Here is "moderate" Glenn Youngkin's surrogate, Sen. Amanda Chase, pre-spinning his loss by claiming voter fraud.
It's as shameless as it is predictable. pic.twitter.com/X5lAo0bSC7
— Matt Rogers (@Politidope) October 28, 2021
Chase has also been making the claim on social media, prompting Virginia Attorney General Mark Herring to prod her for the proof she’s touting. She refused saying only that the “right people have the information” and that she’ll release a full report after the election. Popular Information also noted that when Youngkin appeared with country singer John Rich last week, Rich, a Trump supporter, pushed the idea that elections in California and Georgia were rigged.
There’s also Trump himself, who has been a vocal supporter of Youngkin even as Youngkin has tried to steer his campaign clear of the former president. Trump has spent his time out of office doing everything he can to destroy the American public’s faith in its election systems. Polls have indicated he’s succeeding, but the Virginia gubernatorial race could be the first big real-world litmus test.
The race has been hotly contested, and Youngkin and Democrat Terry McAuliffe appear to be neck-and-neck. As of Monday morning, FiveThirtyEight has Youngkin ahead by just 0.6 in polling averages. The slim margin means Youngkin very much could lose. Trump made clear Monday morning that if this does happen he very much intends to question the legitimacy of the results, thus taking another swing at the wedge he’s been driving between the American people and democracy.
“I am not a believer in the integrity of Virginia’s elections, lots of bad things went on and are going on,” the former president wrote in a statement released Monday morning. “The way you beat it is to flood the system and get out and vote.”
President Biden won Virginia in a landslide last November, besting Trump by over 10 percentage points. There is no evidence any significant voter fraud occurred.
Trump’s statement on Monday was ostensibly intended to ensure voters that he and Youngkin and simpatico. Youngkin has embraced Trump at times, but recently has seemed like he’s trying to steer clear of the former president — perhaps in an effort to court moderate voters. He said in September that he would have voted to certify the 2020 election results.

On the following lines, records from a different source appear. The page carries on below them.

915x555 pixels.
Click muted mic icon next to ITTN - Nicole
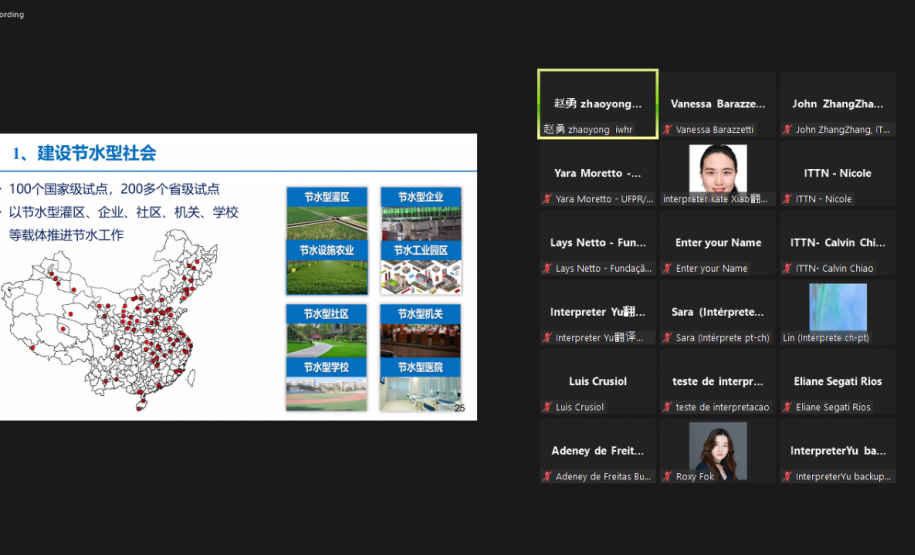point(788,199)
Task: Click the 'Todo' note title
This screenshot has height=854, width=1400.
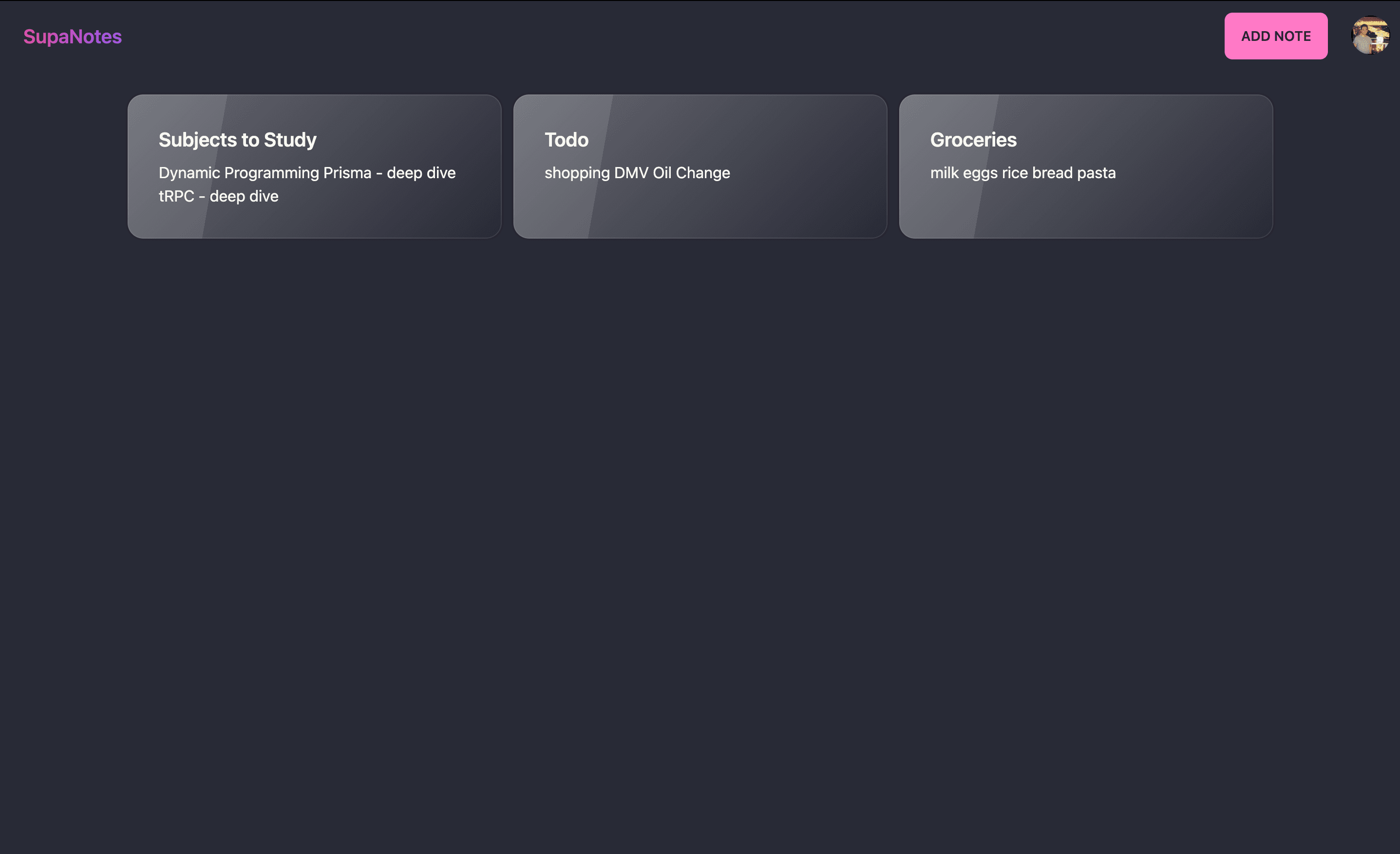Action: (x=567, y=140)
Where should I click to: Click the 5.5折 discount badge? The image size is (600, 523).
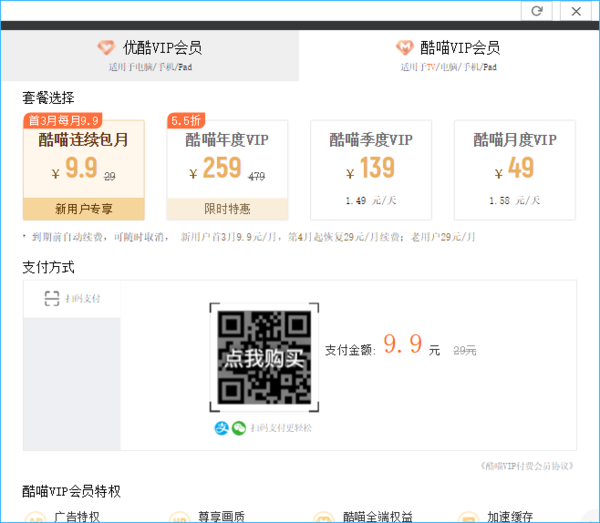pyautogui.click(x=187, y=120)
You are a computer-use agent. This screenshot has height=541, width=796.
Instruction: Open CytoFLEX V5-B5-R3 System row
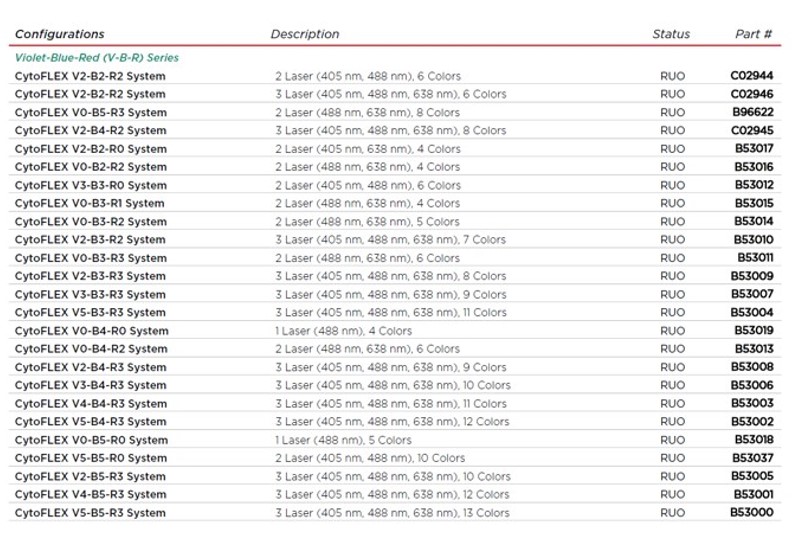(90, 513)
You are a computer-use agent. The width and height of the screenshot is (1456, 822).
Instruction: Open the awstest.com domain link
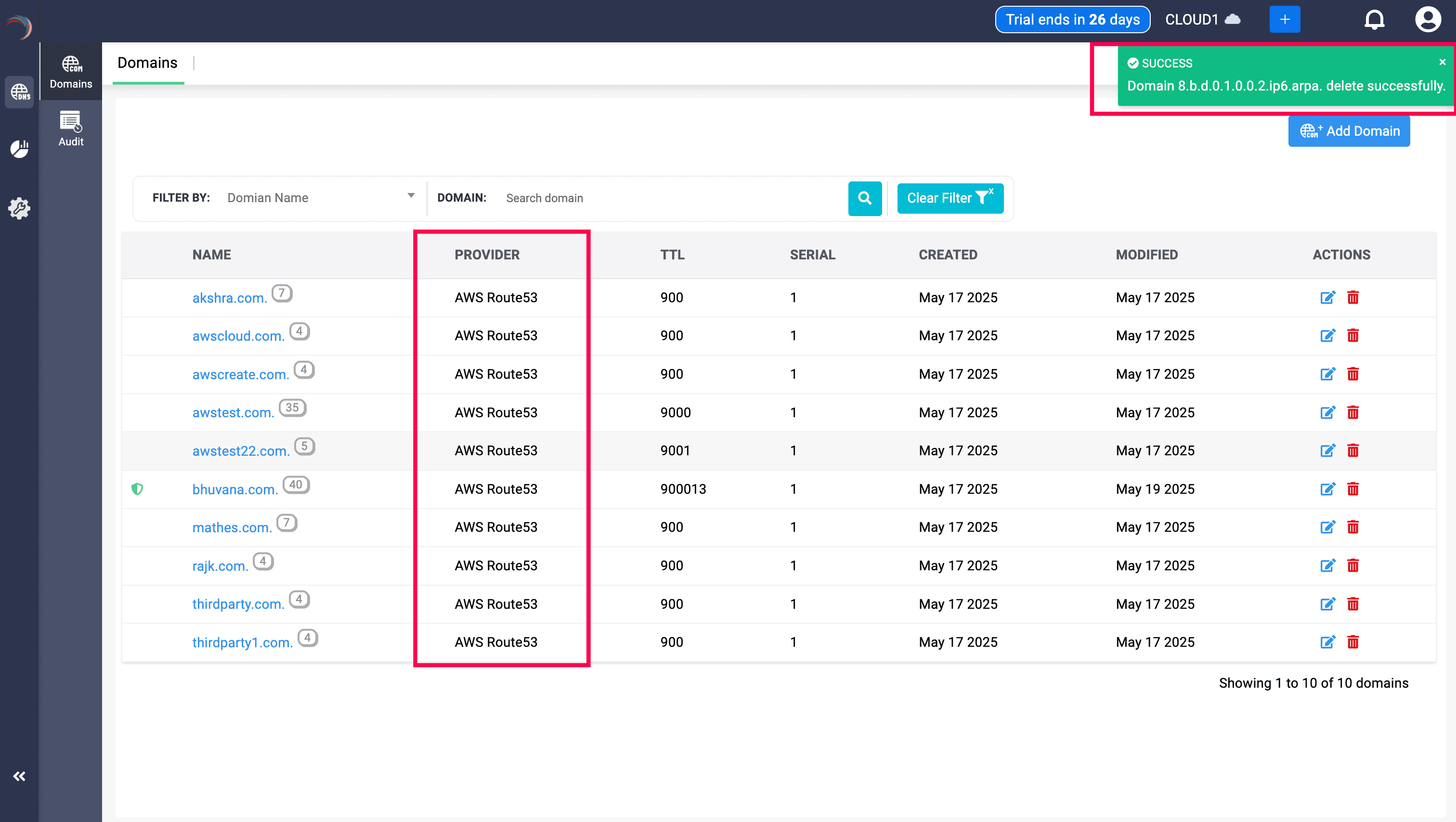(232, 412)
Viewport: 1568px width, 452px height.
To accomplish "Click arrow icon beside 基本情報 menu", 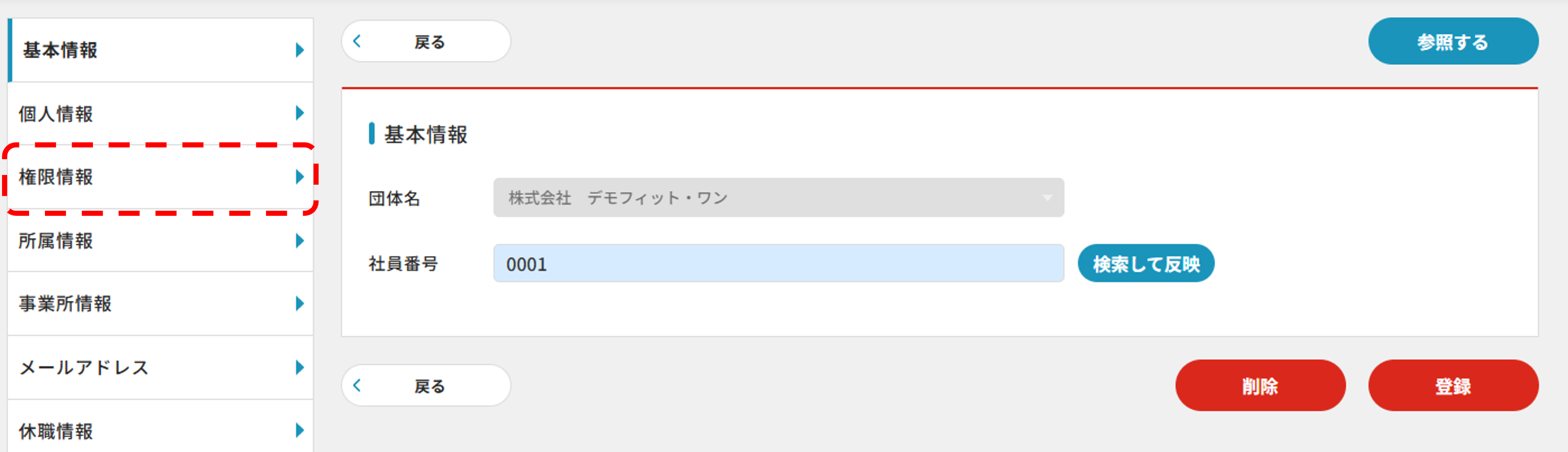I will coord(300,50).
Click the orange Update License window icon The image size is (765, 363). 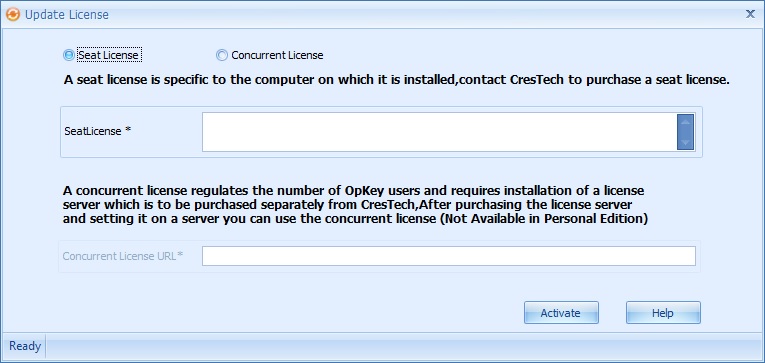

In October, he tried to distance himself from an event held in support of his campaign in which attendees said the “Pledge of Allegiance” to a flag carried on Jan. 6.
The event in October also featured Trump, who called in to claim that the 2020 election was “the most corrupt election in the history of our country, probably one of the most corrupt anywhere.” It was one of the night’s themes. Mark Finchem, a key figure in Arizona’s “forensic” audit of the 2020 election results, attended in person. “Donald Trump won,” he said, reportedly to a standing ovation.
Youngkin didn’t mince words when asked last week whether he will accept the results of Tuesday’s election. “Yes, of course, of course,” he said.